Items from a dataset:
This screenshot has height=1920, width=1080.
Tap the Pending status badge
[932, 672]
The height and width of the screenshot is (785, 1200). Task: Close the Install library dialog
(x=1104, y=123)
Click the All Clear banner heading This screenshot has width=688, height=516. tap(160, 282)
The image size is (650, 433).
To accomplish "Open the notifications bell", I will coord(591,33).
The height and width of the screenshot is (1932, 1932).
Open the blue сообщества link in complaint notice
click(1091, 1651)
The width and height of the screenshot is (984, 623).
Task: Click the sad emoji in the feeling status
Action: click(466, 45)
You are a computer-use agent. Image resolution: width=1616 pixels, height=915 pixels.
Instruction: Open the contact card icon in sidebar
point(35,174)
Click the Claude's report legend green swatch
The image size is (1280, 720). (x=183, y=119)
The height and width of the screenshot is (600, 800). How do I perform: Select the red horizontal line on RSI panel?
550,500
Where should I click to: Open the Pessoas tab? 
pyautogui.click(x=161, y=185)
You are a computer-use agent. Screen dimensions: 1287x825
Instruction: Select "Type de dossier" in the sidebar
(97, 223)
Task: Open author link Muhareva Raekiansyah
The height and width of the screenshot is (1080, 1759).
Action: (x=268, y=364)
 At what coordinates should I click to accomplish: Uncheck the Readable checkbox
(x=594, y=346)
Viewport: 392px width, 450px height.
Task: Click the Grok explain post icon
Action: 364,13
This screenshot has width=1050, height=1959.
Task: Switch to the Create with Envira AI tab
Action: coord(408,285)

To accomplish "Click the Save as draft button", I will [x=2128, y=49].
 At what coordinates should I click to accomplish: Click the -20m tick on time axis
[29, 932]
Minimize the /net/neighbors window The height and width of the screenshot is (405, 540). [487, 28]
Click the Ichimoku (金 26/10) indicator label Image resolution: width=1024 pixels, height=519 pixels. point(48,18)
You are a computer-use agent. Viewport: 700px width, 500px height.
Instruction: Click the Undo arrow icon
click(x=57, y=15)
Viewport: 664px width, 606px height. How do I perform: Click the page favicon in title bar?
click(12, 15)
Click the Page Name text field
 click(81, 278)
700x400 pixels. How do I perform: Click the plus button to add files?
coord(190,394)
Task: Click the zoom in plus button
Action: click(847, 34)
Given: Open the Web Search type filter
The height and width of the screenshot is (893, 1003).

*Description of the task*: Could you output exactly the lines from the one containing "Click the Ichimoku" to the end of the entries above, both included, and no others?

*Solved problem*:
Click the Ichimoku (金 26/10) indicator label Image resolution: width=1024 pixels, height=519 pixels. point(48,18)
You are a computer-use agent. Viewport: 700px width, 500px height.
Instruction: Click the Undo arrow icon
click(x=57, y=15)
Viewport: 664px width, 606px height. How do I perform: Click the page favicon in title bar?
click(12, 15)
Click the Page Name text field
 click(81, 278)
700x400 pixels. How do I perform: Click the plus button to add files?
coord(190,394)
Task: Click the zoom in plus button
Action: click(847, 34)
Given: Open the Web Search type filter
The height and width of the screenshot is (893, 1003).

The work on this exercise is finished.